Task directions: Transcribe the records below line by line, exactly as they read.

[Pixel coordinate grounding data]
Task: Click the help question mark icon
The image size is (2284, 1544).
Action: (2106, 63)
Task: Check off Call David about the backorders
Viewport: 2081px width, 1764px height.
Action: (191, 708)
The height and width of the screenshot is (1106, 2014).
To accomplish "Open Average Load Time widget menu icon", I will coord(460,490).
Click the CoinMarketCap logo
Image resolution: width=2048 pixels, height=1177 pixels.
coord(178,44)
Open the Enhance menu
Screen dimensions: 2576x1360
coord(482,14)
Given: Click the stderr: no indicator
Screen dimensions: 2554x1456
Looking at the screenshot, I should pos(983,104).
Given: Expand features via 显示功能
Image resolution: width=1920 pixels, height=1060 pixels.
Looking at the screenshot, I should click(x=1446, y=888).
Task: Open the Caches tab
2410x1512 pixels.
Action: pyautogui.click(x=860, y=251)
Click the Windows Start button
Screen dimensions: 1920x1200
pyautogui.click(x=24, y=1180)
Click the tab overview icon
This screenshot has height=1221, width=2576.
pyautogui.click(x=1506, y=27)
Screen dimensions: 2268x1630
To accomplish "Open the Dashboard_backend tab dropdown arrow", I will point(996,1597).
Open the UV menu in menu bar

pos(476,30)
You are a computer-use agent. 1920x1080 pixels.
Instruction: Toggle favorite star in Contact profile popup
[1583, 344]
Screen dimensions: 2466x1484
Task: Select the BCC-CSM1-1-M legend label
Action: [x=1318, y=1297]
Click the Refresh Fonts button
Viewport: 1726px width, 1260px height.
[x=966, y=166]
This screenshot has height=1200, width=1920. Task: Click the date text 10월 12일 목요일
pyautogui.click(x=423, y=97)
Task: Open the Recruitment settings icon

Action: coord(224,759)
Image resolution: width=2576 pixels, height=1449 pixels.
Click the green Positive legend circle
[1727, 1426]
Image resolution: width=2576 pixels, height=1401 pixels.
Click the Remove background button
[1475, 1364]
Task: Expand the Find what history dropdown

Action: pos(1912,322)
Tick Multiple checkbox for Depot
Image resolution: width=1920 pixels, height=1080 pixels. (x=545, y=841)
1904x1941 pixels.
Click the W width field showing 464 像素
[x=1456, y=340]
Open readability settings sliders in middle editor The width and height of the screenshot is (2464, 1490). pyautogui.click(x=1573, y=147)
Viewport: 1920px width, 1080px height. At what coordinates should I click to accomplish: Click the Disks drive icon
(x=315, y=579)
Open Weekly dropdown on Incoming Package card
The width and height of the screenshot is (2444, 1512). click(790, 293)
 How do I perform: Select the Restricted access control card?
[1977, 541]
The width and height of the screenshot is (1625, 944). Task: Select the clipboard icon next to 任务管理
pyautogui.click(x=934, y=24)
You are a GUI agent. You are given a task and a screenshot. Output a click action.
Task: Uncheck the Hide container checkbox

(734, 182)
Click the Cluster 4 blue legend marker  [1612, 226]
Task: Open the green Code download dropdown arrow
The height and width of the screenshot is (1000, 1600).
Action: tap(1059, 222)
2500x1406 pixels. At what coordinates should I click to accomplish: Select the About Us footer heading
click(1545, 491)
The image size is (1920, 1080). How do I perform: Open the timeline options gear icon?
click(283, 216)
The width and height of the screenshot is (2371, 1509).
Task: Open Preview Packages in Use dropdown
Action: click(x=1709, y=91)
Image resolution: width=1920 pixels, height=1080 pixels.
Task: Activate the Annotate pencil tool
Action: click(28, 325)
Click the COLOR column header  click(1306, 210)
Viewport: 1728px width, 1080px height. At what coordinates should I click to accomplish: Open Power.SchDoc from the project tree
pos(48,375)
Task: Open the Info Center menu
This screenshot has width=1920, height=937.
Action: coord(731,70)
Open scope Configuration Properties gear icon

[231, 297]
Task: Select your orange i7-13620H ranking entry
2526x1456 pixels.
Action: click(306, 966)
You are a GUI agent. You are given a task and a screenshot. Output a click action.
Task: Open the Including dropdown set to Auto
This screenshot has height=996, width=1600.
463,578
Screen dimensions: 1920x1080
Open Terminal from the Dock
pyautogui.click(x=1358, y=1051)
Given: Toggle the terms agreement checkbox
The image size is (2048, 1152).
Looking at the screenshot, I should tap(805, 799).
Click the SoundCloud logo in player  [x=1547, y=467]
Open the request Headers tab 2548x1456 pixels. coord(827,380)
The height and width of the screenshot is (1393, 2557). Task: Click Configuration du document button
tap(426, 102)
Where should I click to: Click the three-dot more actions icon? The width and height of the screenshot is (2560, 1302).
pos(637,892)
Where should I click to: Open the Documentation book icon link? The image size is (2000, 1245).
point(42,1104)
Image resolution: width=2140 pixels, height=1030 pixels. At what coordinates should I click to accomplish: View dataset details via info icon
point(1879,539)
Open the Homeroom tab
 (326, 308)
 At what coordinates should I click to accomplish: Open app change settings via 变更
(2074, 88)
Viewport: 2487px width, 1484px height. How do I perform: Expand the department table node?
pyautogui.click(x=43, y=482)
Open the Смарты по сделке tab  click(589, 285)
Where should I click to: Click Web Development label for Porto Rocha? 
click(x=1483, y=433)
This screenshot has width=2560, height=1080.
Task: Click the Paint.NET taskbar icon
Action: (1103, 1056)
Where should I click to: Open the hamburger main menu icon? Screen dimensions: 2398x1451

Answer to this exercise:
Task: Click the help question mark icon
The image size is (2284, 1544).
Action: (2106, 63)
Task: Check off Call David about the backorders
Viewport: 2081px width, 1764px height.
Action: (191, 708)
The height and width of the screenshot is (1106, 2014).
To accomplish "Open Average Load Time widget menu icon", I will coord(460,490).
Click the CoinMarketCap logo
Image resolution: width=2048 pixels, height=1177 pixels.
coord(178,44)
Open the Enhance menu
Screen dimensions: 2576x1360
coord(482,14)
Given: Click the stderr: no indicator
Screen dimensions: 2554x1456
Looking at the screenshot, I should pos(983,104).
Given: Expand features via 显示功能
Image resolution: width=1920 pixels, height=1060 pixels.
Looking at the screenshot, I should click(x=1446, y=888).
Task: Open the Caches tab
2410x1512 pixels.
Action: pyautogui.click(x=860, y=251)
Click the Windows Start button
Screen dimensions: 1920x1200
pyautogui.click(x=24, y=1180)
Click the tab overview icon
This screenshot has height=1221, width=2576.
pyautogui.click(x=1506, y=27)
Screen dimensions: 2268x1630
To accomplish "Open the Dashboard_backend tab dropdown arrow", I will point(996,1597).
Open the UV menu in menu bar

pos(476,30)
You are a computer-use agent. 1920x1080 pixels.
Instruction: Toggle favorite star in Contact profile popup
[1583, 344]
Screen dimensions: 2466x1484
Task: Select the BCC-CSM1-1-M legend label
Action: [x=1318, y=1297]
Click the Refresh Fonts button
Viewport: 1726px width, 1260px height.
[x=966, y=166]
This screenshot has height=1200, width=1920. Task: Click the date text 10월 12일 목요일
pyautogui.click(x=423, y=97)
Task: Open the Recruitment settings icon

Action: coord(224,759)
Image resolution: width=2576 pixels, height=1449 pixels.
Click the green Positive legend circle
[1727, 1426]
Image resolution: width=2576 pixels, height=1401 pixels.
Click the Remove background button
[1475, 1364]
Task: Expand the Find what history dropdown

Action: pos(1912,322)
Tick Multiple checkbox for Depot
Image resolution: width=1920 pixels, height=1080 pixels. (x=545, y=841)
1904x1941 pixels.
Click the W width field showing 464 像素
[x=1456, y=340]
Open readability settings sliders in middle editor The width and height of the screenshot is (2464, 1490). pyautogui.click(x=1573, y=147)
Viewport: 1920px width, 1080px height. At what coordinates should I click to accomplish: Click the Disks drive icon
(x=315, y=579)
Open Weekly dropdown on Incoming Package card
The width and height of the screenshot is (2444, 1512). click(790, 293)
 How do I perform: Select the Restricted access control card?
[1977, 541]
The width and height of the screenshot is (1625, 944). Task: Select the clipboard icon next to 任务管理
pyautogui.click(x=934, y=24)
You are a GUI agent. You are given a task and a screenshot. Output a click action.
Task: Uncheck the Hide container checkbox

(734, 182)
Click the Cluster 4 blue legend marker  [1612, 226]
Task: Open the green Code download dropdown arrow
The height and width of the screenshot is (1000, 1600).
Action: tap(1059, 222)
2500x1406 pixels. At what coordinates should I click to accomplish: Select the About Us footer heading
click(1545, 491)
The image size is (1920, 1080). How do I perform: Open the timeline options gear icon?
click(283, 216)
The width and height of the screenshot is (2371, 1509).
Task: Open Preview Packages in Use dropdown
Action: click(x=1709, y=91)
Image resolution: width=1920 pixels, height=1080 pixels.
Task: Activate the Annotate pencil tool
Action: click(28, 325)
Click the COLOR column header  click(1306, 210)
Viewport: 1728px width, 1080px height. At what coordinates should I click to accomplish: Open Power.SchDoc from the project tree
pos(48,375)
Task: Open the Info Center menu
This screenshot has width=1920, height=937.
Action: coord(731,70)
Open scope Configuration Properties gear icon

[231, 297]
Task: Select your orange i7-13620H ranking entry
2526x1456 pixels.
Action: click(306, 966)
You are a GUI agent. You are given a task and a screenshot. Output a click action.
Task: Open the Including dropdown set to Auto
This screenshot has height=996, width=1600.
463,578
Screen dimensions: 1920x1080
Open Terminal from the Dock
pyautogui.click(x=1358, y=1051)
Given: Toggle the terms agreement checkbox
The image size is (2048, 1152).
Looking at the screenshot, I should tap(805, 799).
Click the SoundCloud logo in player  [x=1547, y=467]
Open the request Headers tab 2548x1456 pixels. coord(827,380)
The height and width of the screenshot is (1393, 2557). Task: Click Configuration du document button
tap(426, 102)
Where should I click to: Click the three-dot more actions icon? The width and height of the screenshot is (2560, 1302).
pos(637,892)
Where should I click to: Open the Documentation book icon link? The image size is (2000, 1245).
point(42,1104)
Image resolution: width=2140 pixels, height=1030 pixels. At what coordinates should I click to accomplish: View dataset details via info icon
point(1879,539)
Open the Homeroom tab
 (326, 308)
 At what coordinates should I click to accomplish: Open app change settings via 变更
(2074, 88)
Viewport: 2487px width, 1484px height. How do I perform: Expand the department table node?
pyautogui.click(x=43, y=482)
Open the Смарты по сделке tab  click(589, 285)
Where should I click to: Click Web Development label for Porto Rocha? 
click(x=1483, y=433)
This screenshot has width=2560, height=1080.
Task: Click the Paint.NET taskbar icon
Action: (1103, 1056)
Where should I click to: Open the hamburger main menu icon? Screen dimensions: 2398x1451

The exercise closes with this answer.